Minnesota NPs practice includes diagnosing, managing, and preventing chronic and acute disease and illness as well as promoting wellness though education and treatment, including providing nonpharmacologic treatment. Each nurse practitioner selects a specific field of practice and must be educated, certified, and licensed in that field. Minnesota NPs must practice within healthcare systems that allow for consultation, collaborative management, and referral, as shown by the status of the patient. Collaborative relationships between NPs and physicians must exist, but they do not have to be indicated in writing.
If you hold a current, valid RN license to practice in the state of Minnesota, then you are eligible to begin the process of NP certification. In order to become a Minnesota NP, you must complete an APRN course of study in an area of specialty. Some schools in Minnesota that offer APRN courses include: Winona State University, University of Minnesota, Minnesota State University, Metropolitan State University, and College of St. Scholastica.

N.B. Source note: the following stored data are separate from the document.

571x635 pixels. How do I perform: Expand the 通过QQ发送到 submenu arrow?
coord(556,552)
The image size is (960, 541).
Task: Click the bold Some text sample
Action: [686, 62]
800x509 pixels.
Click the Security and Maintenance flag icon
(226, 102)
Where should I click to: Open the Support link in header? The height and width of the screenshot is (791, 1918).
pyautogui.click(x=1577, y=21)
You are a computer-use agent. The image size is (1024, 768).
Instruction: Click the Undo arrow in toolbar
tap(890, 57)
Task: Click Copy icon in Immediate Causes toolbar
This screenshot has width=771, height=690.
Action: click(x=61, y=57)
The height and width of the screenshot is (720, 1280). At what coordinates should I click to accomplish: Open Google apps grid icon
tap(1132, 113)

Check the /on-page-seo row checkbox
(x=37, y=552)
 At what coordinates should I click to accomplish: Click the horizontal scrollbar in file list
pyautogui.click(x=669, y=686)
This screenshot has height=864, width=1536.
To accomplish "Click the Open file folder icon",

Alternatively, you may elect to complete your APRN program online. Distance-learning schools provide the flexibility that many RNs need in order to keep working while completing their program. Some online schools include: University of Cincinnati, Philadelphia University, Frontier School of Midwifery and Family Nursing, Liberty University, South University, or Graceland University. To fulfill the required clinical component of the program, the online faculty establish clinical sites near students’ locations.
After you have completed the program, you will be able to practice immediately as an NP for a period of 6 months, but you must be in the process of seeking certification from a national advanced nurse certification body. National nurse certification agencies that are acceptable to the Minnesota Nursing Board include: the AANP, AACN Certification Corporation, ANCC, AMCB, NBCRNA, PNCB, and NCC for the Obstetric, Gynecological, and Neonatal Nursing Specialties. If you fail your certification exam, even if it is within the 6-month period, you must stop practicing immediately and not restart your practice until you have passed the exam. Also, you may not enter into a prescribing agreement until you are certified as an APRN.
You must renew your license every 2 years and present current certification by a national nurse certification organization acceptable to the Minnesota Nursing Board at that time in order to be approved.
The average salary for a Minnesota NP is $83,000. Nurse practitioner salaries can vary widely based on experience, location, facility, specialty, and other factors.